— Work to be completed —
Retype the lines below word for word.

<<<<

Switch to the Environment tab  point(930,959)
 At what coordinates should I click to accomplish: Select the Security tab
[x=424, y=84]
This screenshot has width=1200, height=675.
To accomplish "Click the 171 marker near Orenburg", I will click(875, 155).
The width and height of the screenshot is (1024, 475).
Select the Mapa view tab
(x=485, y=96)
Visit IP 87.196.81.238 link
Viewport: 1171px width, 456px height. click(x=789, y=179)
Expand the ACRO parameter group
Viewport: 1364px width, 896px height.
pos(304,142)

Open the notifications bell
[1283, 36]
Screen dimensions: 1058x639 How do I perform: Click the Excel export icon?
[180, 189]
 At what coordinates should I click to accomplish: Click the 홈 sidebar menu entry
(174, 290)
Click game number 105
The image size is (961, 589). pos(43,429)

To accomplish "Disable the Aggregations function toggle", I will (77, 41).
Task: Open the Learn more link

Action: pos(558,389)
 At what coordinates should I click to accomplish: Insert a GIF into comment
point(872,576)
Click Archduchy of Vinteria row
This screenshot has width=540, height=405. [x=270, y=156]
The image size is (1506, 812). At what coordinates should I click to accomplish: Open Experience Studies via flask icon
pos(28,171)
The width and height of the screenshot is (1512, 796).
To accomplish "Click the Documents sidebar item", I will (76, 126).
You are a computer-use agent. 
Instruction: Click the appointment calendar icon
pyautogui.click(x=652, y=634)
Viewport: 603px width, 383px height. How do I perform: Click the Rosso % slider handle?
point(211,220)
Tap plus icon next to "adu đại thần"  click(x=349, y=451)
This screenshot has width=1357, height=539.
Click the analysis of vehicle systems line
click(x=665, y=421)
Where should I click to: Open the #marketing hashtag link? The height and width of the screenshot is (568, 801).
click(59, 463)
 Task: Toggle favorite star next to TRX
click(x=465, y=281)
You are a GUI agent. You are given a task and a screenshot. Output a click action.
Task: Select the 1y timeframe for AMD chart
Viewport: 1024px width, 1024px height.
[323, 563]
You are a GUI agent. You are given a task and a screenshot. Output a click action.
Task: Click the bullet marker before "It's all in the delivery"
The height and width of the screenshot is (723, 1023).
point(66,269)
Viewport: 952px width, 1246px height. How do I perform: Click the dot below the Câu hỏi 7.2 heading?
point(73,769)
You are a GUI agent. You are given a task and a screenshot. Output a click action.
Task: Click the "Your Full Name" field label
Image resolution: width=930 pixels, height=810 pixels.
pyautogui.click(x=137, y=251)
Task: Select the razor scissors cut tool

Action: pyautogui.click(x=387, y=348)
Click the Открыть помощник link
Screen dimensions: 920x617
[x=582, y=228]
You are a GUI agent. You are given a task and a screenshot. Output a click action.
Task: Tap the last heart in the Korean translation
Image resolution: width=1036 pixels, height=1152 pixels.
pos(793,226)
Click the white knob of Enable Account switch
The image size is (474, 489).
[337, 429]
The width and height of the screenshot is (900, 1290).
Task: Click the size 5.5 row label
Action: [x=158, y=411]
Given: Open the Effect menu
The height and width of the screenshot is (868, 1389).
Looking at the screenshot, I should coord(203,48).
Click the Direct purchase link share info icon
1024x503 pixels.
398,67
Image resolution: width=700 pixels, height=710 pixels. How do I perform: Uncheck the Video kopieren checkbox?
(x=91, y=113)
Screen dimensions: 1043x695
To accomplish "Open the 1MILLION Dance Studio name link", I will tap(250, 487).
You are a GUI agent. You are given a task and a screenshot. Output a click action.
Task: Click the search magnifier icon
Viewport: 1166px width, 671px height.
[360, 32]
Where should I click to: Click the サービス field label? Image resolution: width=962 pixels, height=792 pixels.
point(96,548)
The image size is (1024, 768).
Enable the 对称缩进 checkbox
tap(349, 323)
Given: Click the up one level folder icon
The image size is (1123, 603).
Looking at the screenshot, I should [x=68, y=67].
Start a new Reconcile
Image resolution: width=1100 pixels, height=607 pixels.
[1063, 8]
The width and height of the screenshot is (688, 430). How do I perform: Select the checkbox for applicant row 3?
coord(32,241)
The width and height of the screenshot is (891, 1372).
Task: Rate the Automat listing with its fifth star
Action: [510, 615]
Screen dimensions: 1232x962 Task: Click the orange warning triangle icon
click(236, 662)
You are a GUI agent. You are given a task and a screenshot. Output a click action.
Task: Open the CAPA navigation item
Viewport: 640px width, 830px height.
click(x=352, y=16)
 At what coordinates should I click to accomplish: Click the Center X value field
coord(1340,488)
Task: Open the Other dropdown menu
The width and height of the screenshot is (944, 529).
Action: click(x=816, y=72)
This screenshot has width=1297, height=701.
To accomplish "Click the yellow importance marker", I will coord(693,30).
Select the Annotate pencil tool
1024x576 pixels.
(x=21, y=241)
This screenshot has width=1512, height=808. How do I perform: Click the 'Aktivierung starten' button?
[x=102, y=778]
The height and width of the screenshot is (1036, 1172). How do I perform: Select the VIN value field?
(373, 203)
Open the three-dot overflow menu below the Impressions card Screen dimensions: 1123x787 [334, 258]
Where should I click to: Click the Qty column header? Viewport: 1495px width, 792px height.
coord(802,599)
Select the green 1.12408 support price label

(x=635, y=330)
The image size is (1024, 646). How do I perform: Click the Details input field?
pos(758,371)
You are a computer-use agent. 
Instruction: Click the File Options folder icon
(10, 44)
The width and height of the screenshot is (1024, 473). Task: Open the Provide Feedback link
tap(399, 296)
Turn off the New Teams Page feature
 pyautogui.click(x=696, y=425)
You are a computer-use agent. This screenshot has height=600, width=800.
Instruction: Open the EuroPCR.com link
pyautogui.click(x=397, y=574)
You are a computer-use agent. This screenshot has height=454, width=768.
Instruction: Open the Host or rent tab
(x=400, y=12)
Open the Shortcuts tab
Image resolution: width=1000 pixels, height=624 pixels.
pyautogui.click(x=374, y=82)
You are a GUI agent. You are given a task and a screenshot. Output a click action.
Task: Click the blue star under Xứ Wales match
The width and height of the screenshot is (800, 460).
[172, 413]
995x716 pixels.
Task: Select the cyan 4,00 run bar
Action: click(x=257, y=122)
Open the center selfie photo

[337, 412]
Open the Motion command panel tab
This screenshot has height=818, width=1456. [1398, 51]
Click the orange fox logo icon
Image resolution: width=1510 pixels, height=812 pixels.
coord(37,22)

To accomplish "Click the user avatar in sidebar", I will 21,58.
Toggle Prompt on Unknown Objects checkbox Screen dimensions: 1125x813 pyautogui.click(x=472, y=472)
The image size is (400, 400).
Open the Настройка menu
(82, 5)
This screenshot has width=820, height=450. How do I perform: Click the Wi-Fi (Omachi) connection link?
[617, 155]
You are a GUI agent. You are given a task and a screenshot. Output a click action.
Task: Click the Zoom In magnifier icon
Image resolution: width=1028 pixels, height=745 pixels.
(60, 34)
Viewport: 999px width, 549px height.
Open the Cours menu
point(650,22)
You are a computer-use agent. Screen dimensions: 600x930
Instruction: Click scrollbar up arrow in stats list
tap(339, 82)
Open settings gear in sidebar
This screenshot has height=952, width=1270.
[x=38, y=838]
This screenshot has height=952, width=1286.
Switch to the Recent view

>>>>

— Output of the exercise —
Switch to the Environment tab  point(930,959)
 At what coordinates should I click to accomplish: Select the Security tab
[x=424, y=84]
This screenshot has width=1200, height=675.
To accomplish "Click the 171 marker near Orenburg", I will click(875, 155).
The width and height of the screenshot is (1024, 475).
Select the Mapa view tab
(x=485, y=96)
Visit IP 87.196.81.238 link
Viewport: 1171px width, 456px height. click(x=789, y=179)
Expand the ACRO parameter group
Viewport: 1364px width, 896px height.
pos(304,142)

Open the notifications bell
[1283, 36]
Screen dimensions: 1058x639 How do I perform: Click the Excel export icon?
[180, 189]
 At what coordinates should I click to accomplish: Click the 홈 sidebar menu entry
(174, 290)
Click game number 105
The image size is (961, 589). pos(43,429)

To accomplish "Disable the Aggregations function toggle", I will (77, 41).
Task: Open the Learn more link

Action: pos(558,389)
 At what coordinates should I click to accomplish: Insert a GIF into comment
point(872,576)
Click Archduchy of Vinteria row
This screenshot has width=540, height=405. [x=270, y=156]
The image size is (1506, 812). At what coordinates should I click to accomplish: Open Experience Studies via flask icon
pos(28,171)
The width and height of the screenshot is (1512, 796).
To accomplish "Click the Documents sidebar item", I will (76, 126).
You are a computer-use agent. 
Instruction: Click the appointment calendar icon
pyautogui.click(x=652, y=634)
Viewport: 603px width, 383px height. How do I perform: Click the Rosso % slider handle?
point(211,220)
Tap plus icon next to "adu đại thần"  click(x=349, y=451)
This screenshot has width=1357, height=539.
Click the analysis of vehicle systems line
click(x=665, y=421)
Where should I click to: Open the #marketing hashtag link? The height and width of the screenshot is (568, 801).
click(59, 463)
 Task: Toggle favorite star next to TRX
click(x=465, y=281)
You are a GUI agent. You are given a task and a screenshot. Output a click action.
Task: Select the 1y timeframe for AMD chart
Viewport: 1024px width, 1024px height.
[323, 563]
You are a GUI agent. You are given a task and a screenshot. Output a click action.
Task: Click the bullet marker before "It's all in the delivery"
The height and width of the screenshot is (723, 1023).
point(66,269)
Viewport: 952px width, 1246px height. How do I perform: Click the dot below the Câu hỏi 7.2 heading?
point(73,769)
You are a GUI agent. You are given a task and a screenshot. Output a click action.
Task: Click the "Your Full Name" field label
Image resolution: width=930 pixels, height=810 pixels.
pyautogui.click(x=137, y=251)
Task: Select the razor scissors cut tool

Action: pyautogui.click(x=387, y=348)
Click the Открыть помощник link
Screen dimensions: 920x617
[x=582, y=228]
You are a GUI agent. You are given a task and a screenshot. Output a click action.
Task: Tap the last heart in the Korean translation
Image resolution: width=1036 pixels, height=1152 pixels.
pos(793,226)
Click the white knob of Enable Account switch
The image size is (474, 489).
[337, 429]
The width and height of the screenshot is (900, 1290).
Task: Click the size 5.5 row label
Action: [x=158, y=411]
Given: Open the Effect menu
The height and width of the screenshot is (868, 1389).
Looking at the screenshot, I should coord(203,48).
Click the Direct purchase link share info icon
1024x503 pixels.
398,67
Image resolution: width=700 pixels, height=710 pixels. How do I perform: Uncheck the Video kopieren checkbox?
(x=91, y=113)
Screen dimensions: 1043x695
To accomplish "Open the 1MILLION Dance Studio name link", I will tap(250, 487).
You are a GUI agent. You are given a task and a screenshot. Output a click action.
Task: Click the search magnifier icon
Viewport: 1166px width, 671px height.
[360, 32]
Where should I click to: Click the サービス field label? Image resolution: width=962 pixels, height=792 pixels.
point(96,548)
The image size is (1024, 768).
Enable the 对称缩进 checkbox
tap(349, 323)
Given: Click the up one level folder icon
The image size is (1123, 603).
Looking at the screenshot, I should [x=68, y=67].
Start a new Reconcile
Image resolution: width=1100 pixels, height=607 pixels.
[1063, 8]
The width and height of the screenshot is (688, 430). How do I perform: Select the checkbox for applicant row 3?
coord(32,241)
The width and height of the screenshot is (891, 1372).
Task: Rate the Automat listing with its fifth star
Action: [510, 615]
Screen dimensions: 1232x962 Task: Click the orange warning triangle icon
click(236, 662)
You are a GUI agent. You are given a task and a screenshot. Output a click action.
Task: Open the CAPA navigation item
Viewport: 640px width, 830px height.
click(x=352, y=16)
 At what coordinates should I click to accomplish: Click the Center X value field
coord(1340,488)
Task: Open the Other dropdown menu
The width and height of the screenshot is (944, 529).
Action: click(x=816, y=72)
This screenshot has width=1297, height=701.
To accomplish "Click the yellow importance marker", I will coord(693,30).
Select the Annotate pencil tool
1024x576 pixels.
(x=21, y=241)
This screenshot has width=1512, height=808. How do I perform: Click the 'Aktivierung starten' button?
[x=102, y=778]
The height and width of the screenshot is (1036, 1172). How do I perform: Select the VIN value field?
(373, 203)
Open the three-dot overflow menu below the Impressions card Screen dimensions: 1123x787 [334, 258]
Where should I click to: Click the Qty column header? Viewport: 1495px width, 792px height.
coord(802,599)
Select the green 1.12408 support price label

(x=635, y=330)
The image size is (1024, 646). How do I perform: Click the Details input field?
pos(758,371)
You are a computer-use agent. 
Instruction: Click the File Options folder icon
(10, 44)
The width and height of the screenshot is (1024, 473). Task: Open the Provide Feedback link
tap(399, 296)
Turn off the New Teams Page feature
 pyautogui.click(x=696, y=425)
You are a computer-use agent. This screenshot has height=600, width=800.
Instruction: Open the EuroPCR.com link
pyautogui.click(x=397, y=574)
You are a computer-use agent. This screenshot has height=454, width=768.
Instruction: Open the Host or rent tab
(x=400, y=12)
Open the Shortcuts tab
Image resolution: width=1000 pixels, height=624 pixels.
pyautogui.click(x=374, y=82)
You are a GUI agent. You are given a task and a screenshot. Output a click action.
Task: Click the blue star under Xứ Wales match
The width and height of the screenshot is (800, 460).
[172, 413]
995x716 pixels.
Task: Select the cyan 4,00 run bar
Action: click(x=257, y=122)
Open the center selfie photo

[337, 412]
Open the Motion command panel tab
This screenshot has height=818, width=1456. [1398, 51]
Click the orange fox logo icon
Image resolution: width=1510 pixels, height=812 pixels.
coord(37,22)

To accomplish "Click the user avatar in sidebar", I will 21,58.
Toggle Prompt on Unknown Objects checkbox Screen dimensions: 1125x813 pyautogui.click(x=472, y=472)
The image size is (400, 400).
Open the Настройка menu
(82, 5)
This screenshot has width=820, height=450. How do I perform: Click the Wi-Fi (Omachi) connection link?
[617, 155]
You are a GUI agent. You are given a task and a screenshot. Output a click action.
Task: Click the Zoom In magnifier icon
Image resolution: width=1028 pixels, height=745 pixels.
(60, 34)
Viewport: 999px width, 549px height.
Open the Cours menu
point(650,22)
You are a computer-use agent. Screen dimensions: 600x930
Instruction: Click scrollbar up arrow in stats list
tap(339, 82)
Open settings gear in sidebar
This screenshot has height=952, width=1270.
[x=38, y=838]
This screenshot has height=952, width=1286.
Switch to the Recent view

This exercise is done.